Służby odpowiedzialne za cyberbezpieczeństwo wykryły cyberatak na systemy Polskiej Agencji Kosmicznej POLSA - poinformował w niedzielę minister cyfryzacji Krzysztof Gawkowski. POLSA potwierdza incydent, systemy agencji zostały odłączone od internetu.
Jak napisał, służby wykryły "nieuprawniony dostęp do infrastruktury teleinformatycznej Polskiej Agencji Kosmicznej". Gawkowski zapewnił, że w związku z incydentem systemy objęte atakiem zostały zabezpieczone, a CSIRT NASK (Computer Security Incident Response Team Naukowej i Akademickiej Sieci Komputerowej) wspólnie z CSIRT MON (Ministerstwa Obrony Narodowej) wspiera POLSA w działaniach, które mają przywrócić operacyjne funkcjonowanie agencji.
Będą szukać sprawcy
POLSA potwierdziła, że doszło do incydentu cyberbezpieczeństwa. Odpowiednie służby i instytucje zostały poinformowane, trwa analiza zaistniałej sytuacji, a w celu zabezpieczenia danych po włamaniu, sieć POLSA została natychmiast odłączona od internetu - przekazała agencja.
Gawkowski podkreślił z kolei, że prowadzone są również intensywne działania operacyjne mające zidentyfikować, kto stoi za cyberatakiem, zapowiedział też, że dalsze informacje będą publikowane na bieżąco.
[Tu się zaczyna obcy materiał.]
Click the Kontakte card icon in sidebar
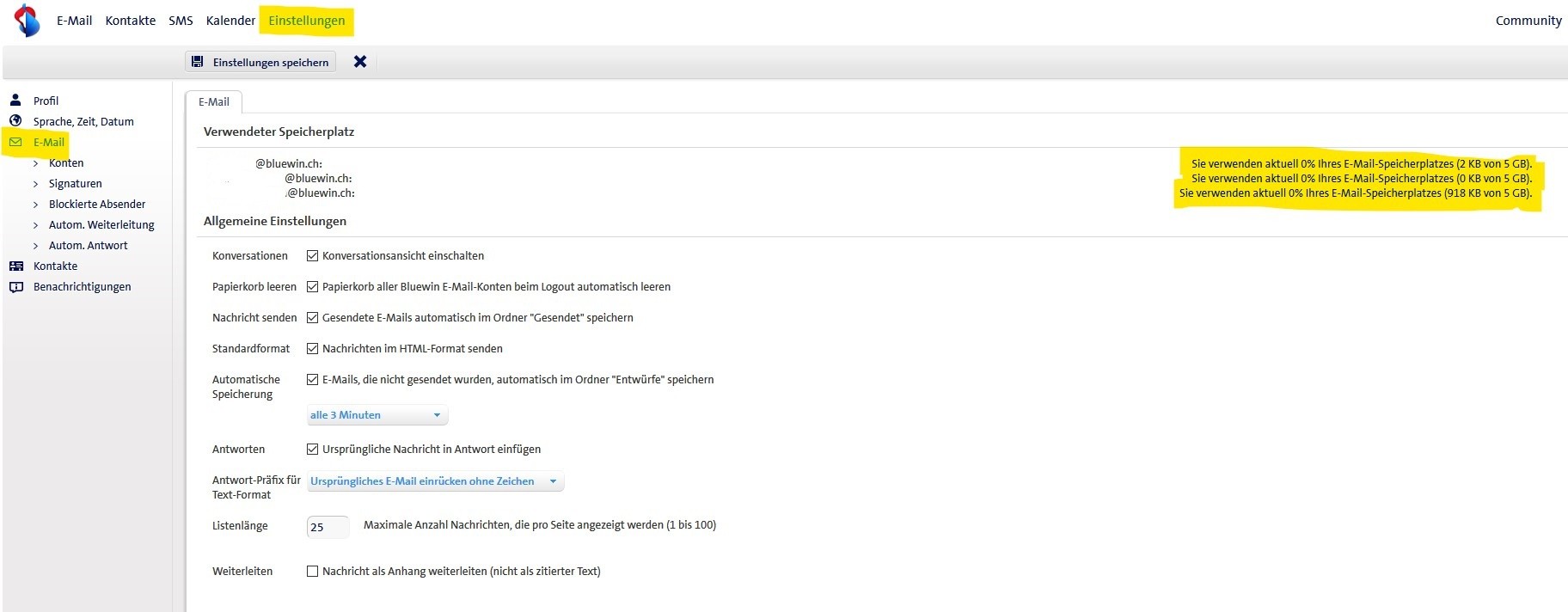This screenshot has width=1568, height=612. (15, 266)
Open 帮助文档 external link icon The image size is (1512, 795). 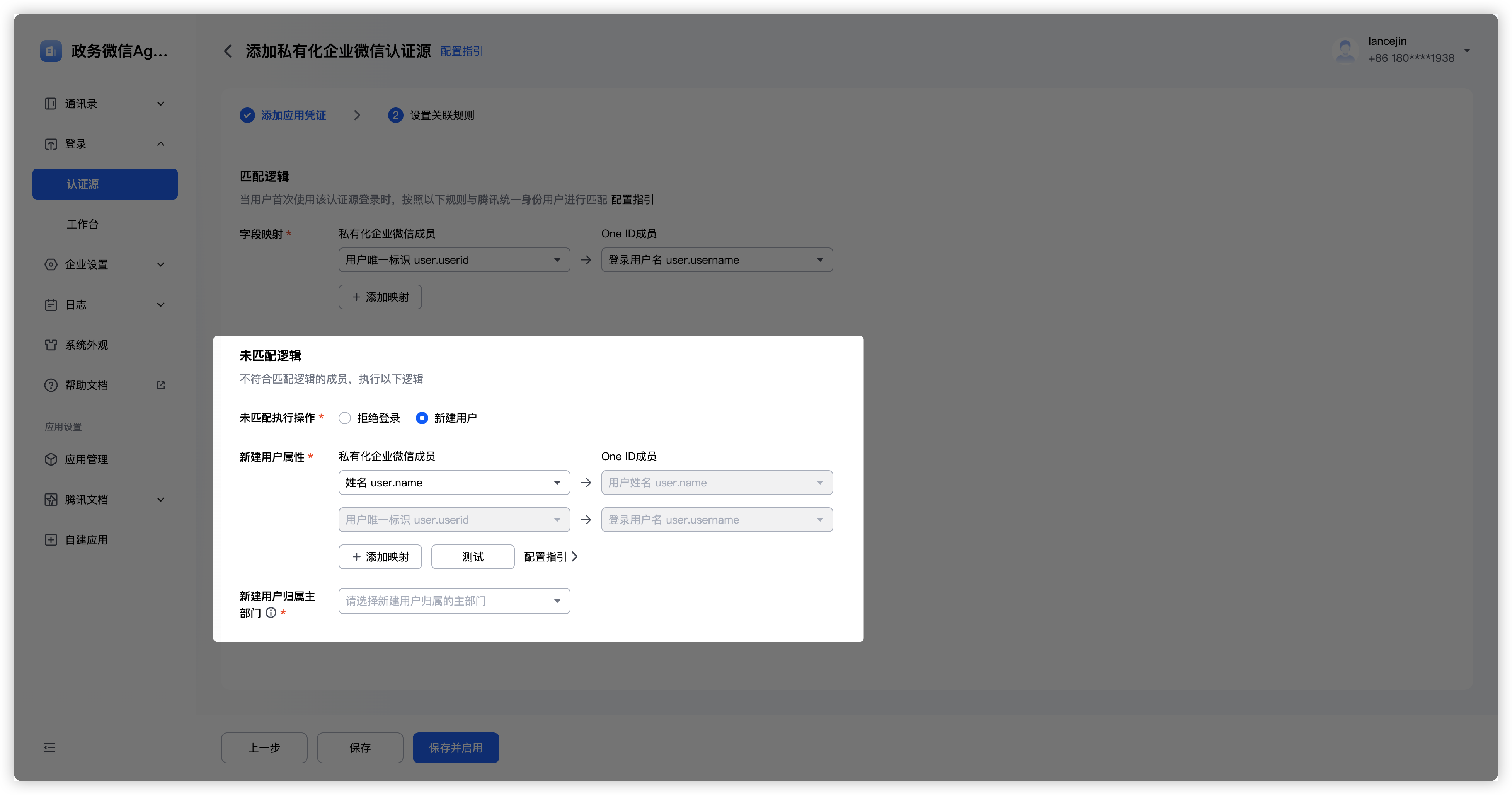pyautogui.click(x=160, y=385)
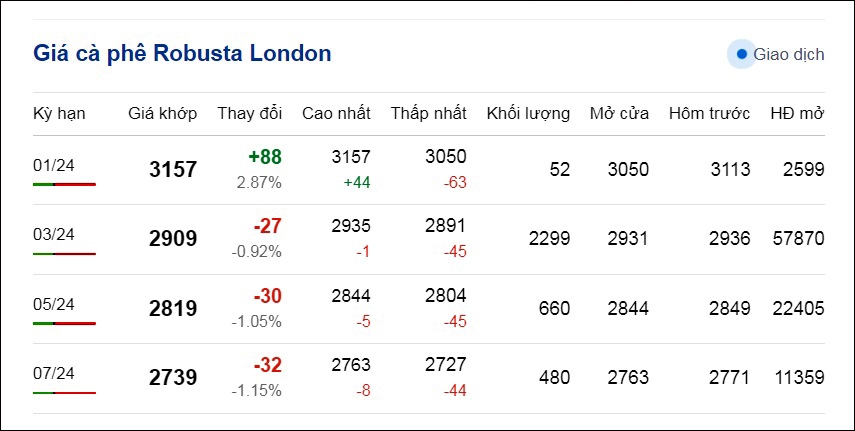Select the 03/24 contract term

[53, 235]
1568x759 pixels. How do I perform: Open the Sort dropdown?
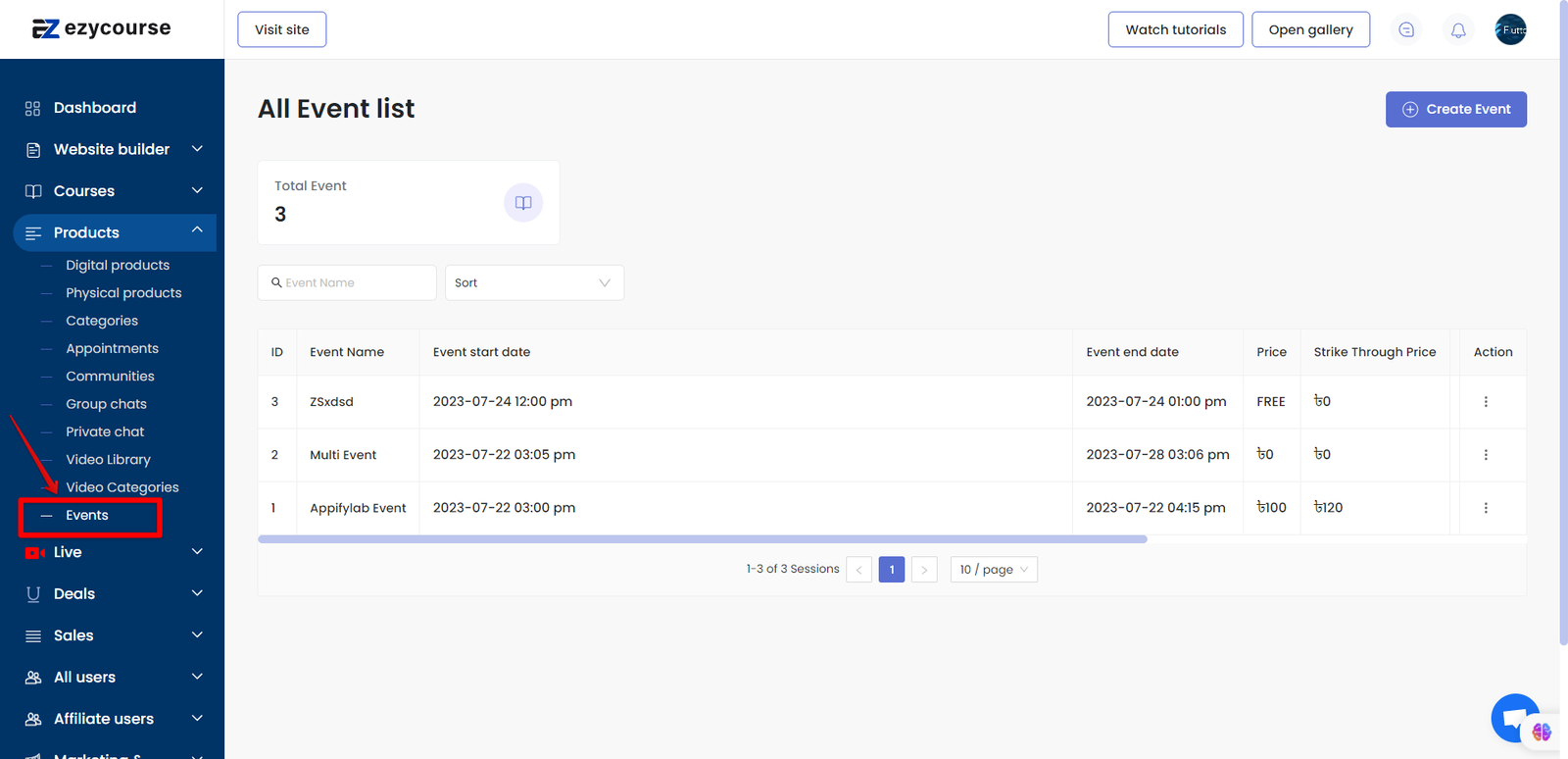click(534, 283)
Polska Agencja Kosmiczna (POLSA) jest agencją wykonawczą Ministerstwa Rozwoju i Technologii, powołaną w 2014 roku. Jej zadaniem jest wspieranie polskiego przemysłu kosmicznego. POLSA współpracuje z międzynarodowymi agencjami oraz administracją państwową w zakresie badania i użytkowania przestrzeni kosmicznej.